Sembra poco, ma qui entra in gioco la bravura del pilota, la prima guida riesce a vincere, se la seconda raramente. Solo per fare qualche nome, Schumacher padre, Hamilton, Lauda, Senna, Fangio, Ascari, hanno sistematicamente devastato tutti i loro secondi. E poi la FIA ci mette del suo emanando regolamenti tecnici e sportivi di dubbia utilità per accontentare i Team, soprattutto quelli più potenti, vedi Ferrari, Mercedes, Red Bull: soste ai box, cambio gomme, DRS e cioè apertura dell’alettone posteriore per favorire i sorpassi, lo spettacolo, gli sponsor che pagano tanti soldi, la safety car e la Virtual: soluzioni una peggio dell’altra.

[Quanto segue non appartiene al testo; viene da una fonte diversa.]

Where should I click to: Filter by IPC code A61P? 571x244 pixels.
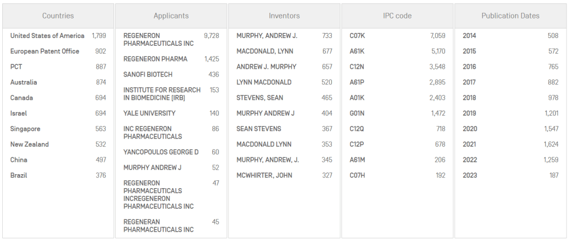[x=357, y=82]

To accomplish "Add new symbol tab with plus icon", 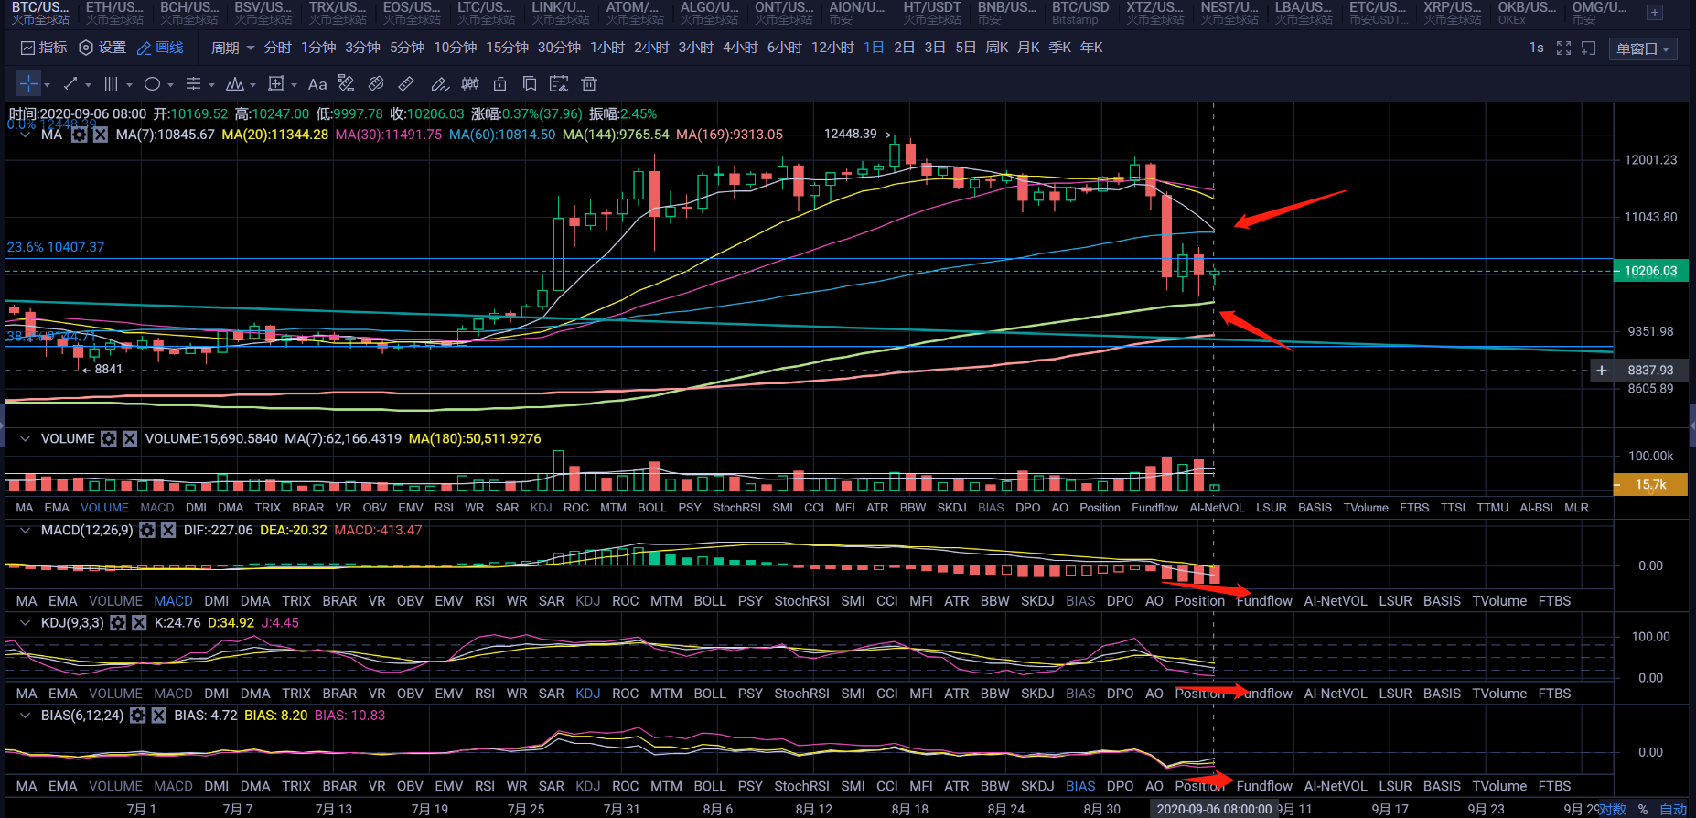I will click(1654, 13).
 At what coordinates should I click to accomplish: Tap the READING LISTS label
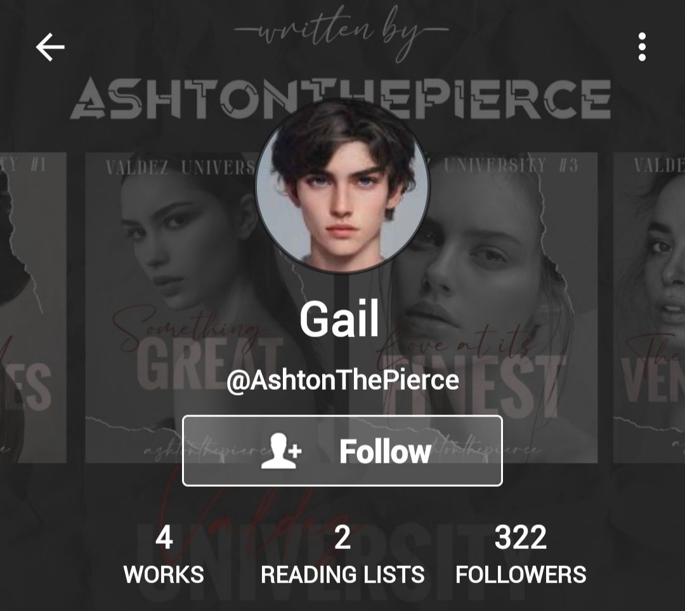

E veniamo a domenica al GP d’Italia, a Monza, dove tutto quanto detto è stato più che amplificato. La Ferrari annuncia ad ogni GP che si presenterà con un motore potenziato ma siamo ben lontani da tutto ciò. Ancora una volta la Red Bull e la sua formidabile prima guida, Max Verstappen, hanno dimostrato di essere superiori in tutto: aerodinamica, fluidodinamica il miglior strumento per aumentare potenza e affidabilità del motore, algoritmi superiori per trattare l’enorme massa di dati prima e dopo ogni gara. Ma tra qualche anno per migliorare ancora le prestazioni arriveranno i computer quantistici non più con 0 e 1 intermittenti ma sovrapposti e ciò vorrà dire poter trattare un milione di miliardi di dati al secondo, insomma 1 seguito da 15 zeri.

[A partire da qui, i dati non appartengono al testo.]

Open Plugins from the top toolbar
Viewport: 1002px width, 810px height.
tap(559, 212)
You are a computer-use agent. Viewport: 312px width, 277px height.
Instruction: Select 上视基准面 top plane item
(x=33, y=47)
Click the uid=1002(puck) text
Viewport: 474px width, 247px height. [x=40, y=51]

Ma cara Ferrari troverai ancora sulla tua strada il geniale ingegnere della Red Bull, Adrian Newey che saprà fare i calcoli meglio di te. Spero proprio di no. Mancano solo sei gran premi alla fine del Mondiale ma credo che difficilmente la Ferrari, per quanto si è visto domenica a Monza, potrà vincere qualche corsa. Ovviamente spero di sbagliarmi, ma Verstappen dovrebbe fermarsi. Dura e amara lex.

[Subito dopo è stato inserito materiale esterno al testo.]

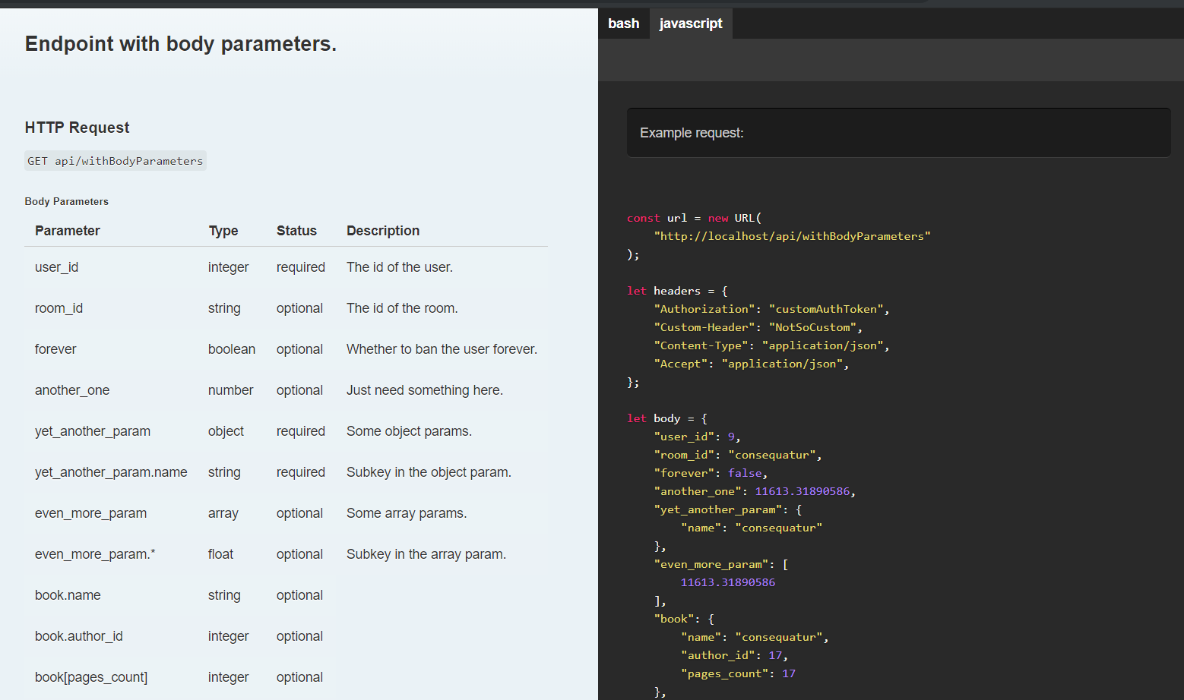Switch to the bash code tab
The image size is (1184, 700).
coord(623,24)

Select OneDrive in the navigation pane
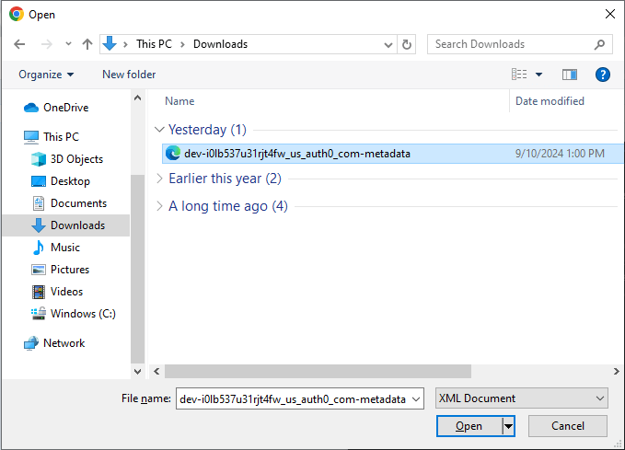pos(65,108)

Di chi è la colpa? Inutile gettare la croce solo sul capo di Binotto, come sull’allenatore nel calcio. Tutti insieme si vince e si perde. Detto questo, credo che “negligenza, imprudenza e imperizia” non siano lontane dal focus del problema. La F1 è uno sport equo? No, non lo è mai stato e mai lo sarà. Chi mette più soldi vince. La FIA tenta di limitare l’uso smodato della potenza finanziaria imponendo 3 motori a stagione ma ne servono 6-7 e quindi seguono penalità in partenza. Rimedio che è peggio del morbo anche con l’eliminazione della parte elettrica. Progettazione e realizzazione di un nuovo propulsore comportano costi molto elevati, ma ancora la FIA per il prossimo anno dovrebbe imporre un tetto massimo alle spese. Insomma, è il classico cane che si morde la coda.
Per dare un’idea, il Team da corsa della Ferrari nel ’70 era composto da circa 80 persone, oggi siamo oltre 1000. Ma oggi i Team “poveri” più o meno hanno un personale come noi 50 anni fa. Il soldo farà sempre la differenza.